Nos mises en évidence

 

 

Les Philosophiques

Il y a quelque temps, je vous invitais par un billet sur notre blog, à découvrir notre « Bibliothèque Sonore ». Aujourd’hui, j’ai sélectionné parmi les médias qui la constituent, sous l’intitulé « Les Philosophiques », les documents, conférences, débats, lectures de textes, enregistrements et films concernant les philosophes.

Je tiens depuis longtemps la pensée de beaucoup d’écrivains pour aussi profonde et éclairante que celle de bien des philosophes.
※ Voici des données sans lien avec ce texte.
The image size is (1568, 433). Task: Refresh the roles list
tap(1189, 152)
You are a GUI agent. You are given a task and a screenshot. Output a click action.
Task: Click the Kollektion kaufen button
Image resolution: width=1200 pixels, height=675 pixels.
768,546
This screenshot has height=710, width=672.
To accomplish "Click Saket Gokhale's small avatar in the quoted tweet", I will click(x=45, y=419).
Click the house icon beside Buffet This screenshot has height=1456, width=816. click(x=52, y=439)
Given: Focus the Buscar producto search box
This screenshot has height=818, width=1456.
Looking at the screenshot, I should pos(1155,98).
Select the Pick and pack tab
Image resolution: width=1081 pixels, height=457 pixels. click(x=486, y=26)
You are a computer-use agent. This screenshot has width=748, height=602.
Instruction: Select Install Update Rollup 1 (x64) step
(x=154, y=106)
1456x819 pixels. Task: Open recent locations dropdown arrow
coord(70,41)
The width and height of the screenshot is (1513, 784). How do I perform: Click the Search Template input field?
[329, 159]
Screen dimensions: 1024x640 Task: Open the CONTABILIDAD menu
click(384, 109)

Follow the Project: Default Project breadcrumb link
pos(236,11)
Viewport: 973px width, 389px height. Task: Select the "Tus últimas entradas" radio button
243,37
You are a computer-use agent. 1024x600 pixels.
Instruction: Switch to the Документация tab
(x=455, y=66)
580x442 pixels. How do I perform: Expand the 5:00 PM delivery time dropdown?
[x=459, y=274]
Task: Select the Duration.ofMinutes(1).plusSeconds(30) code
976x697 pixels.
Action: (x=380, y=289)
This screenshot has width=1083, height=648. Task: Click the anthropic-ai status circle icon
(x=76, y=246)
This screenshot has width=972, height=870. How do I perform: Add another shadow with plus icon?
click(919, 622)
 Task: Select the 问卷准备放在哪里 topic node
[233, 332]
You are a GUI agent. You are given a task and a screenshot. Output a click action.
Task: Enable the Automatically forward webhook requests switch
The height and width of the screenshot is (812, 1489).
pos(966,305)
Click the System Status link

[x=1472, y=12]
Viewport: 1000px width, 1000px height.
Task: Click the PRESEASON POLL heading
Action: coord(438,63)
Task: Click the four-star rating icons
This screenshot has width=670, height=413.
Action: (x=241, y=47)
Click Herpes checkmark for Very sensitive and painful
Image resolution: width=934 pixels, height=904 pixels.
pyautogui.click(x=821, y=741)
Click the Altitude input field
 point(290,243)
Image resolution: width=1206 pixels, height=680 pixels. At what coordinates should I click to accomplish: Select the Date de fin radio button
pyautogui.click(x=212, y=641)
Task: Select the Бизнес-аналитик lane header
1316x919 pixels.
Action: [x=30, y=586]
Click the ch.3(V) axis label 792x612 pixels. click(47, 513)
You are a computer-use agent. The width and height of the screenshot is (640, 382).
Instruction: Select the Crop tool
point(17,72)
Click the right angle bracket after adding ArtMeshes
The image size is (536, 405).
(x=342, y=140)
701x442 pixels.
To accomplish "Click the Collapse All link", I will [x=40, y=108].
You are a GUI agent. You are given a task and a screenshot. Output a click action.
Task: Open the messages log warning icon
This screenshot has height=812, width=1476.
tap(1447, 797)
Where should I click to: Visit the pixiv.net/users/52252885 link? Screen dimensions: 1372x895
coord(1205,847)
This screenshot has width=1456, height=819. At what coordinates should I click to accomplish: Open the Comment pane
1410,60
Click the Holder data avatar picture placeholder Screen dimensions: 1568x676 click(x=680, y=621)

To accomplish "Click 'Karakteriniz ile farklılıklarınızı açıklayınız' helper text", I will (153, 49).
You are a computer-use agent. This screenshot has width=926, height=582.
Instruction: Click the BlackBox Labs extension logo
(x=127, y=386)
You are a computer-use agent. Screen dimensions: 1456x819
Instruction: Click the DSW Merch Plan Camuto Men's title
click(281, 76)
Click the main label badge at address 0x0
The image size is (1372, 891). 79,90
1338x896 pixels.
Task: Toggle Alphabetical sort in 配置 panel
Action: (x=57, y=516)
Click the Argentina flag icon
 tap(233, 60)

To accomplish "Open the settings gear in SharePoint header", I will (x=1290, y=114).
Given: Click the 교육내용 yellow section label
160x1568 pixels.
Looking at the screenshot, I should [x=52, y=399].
Le numéro de Septembre du « Magazine Littéraire » verse de l’eau à mon moulin romanesque, proposant sous le titre « Je pense, donc j’écris » une enquête réfléchissant sur les rapports entre littérature et philosophie et je retiens cette phrase du philosophe Vincent Descombes : « La supériorité du roman ne réside pas dans la production de théories, mais dans son pouvoir d’éclaircissement plus grand des réalités énigmatiques ou obscures, comme c’est le cas de la vie telle qu’elle est la plupart du temps vécue » et aussi cette pensée de Julien Gracq : « Tant de mains pour changer le monde et si peu de regards pour le contempler ».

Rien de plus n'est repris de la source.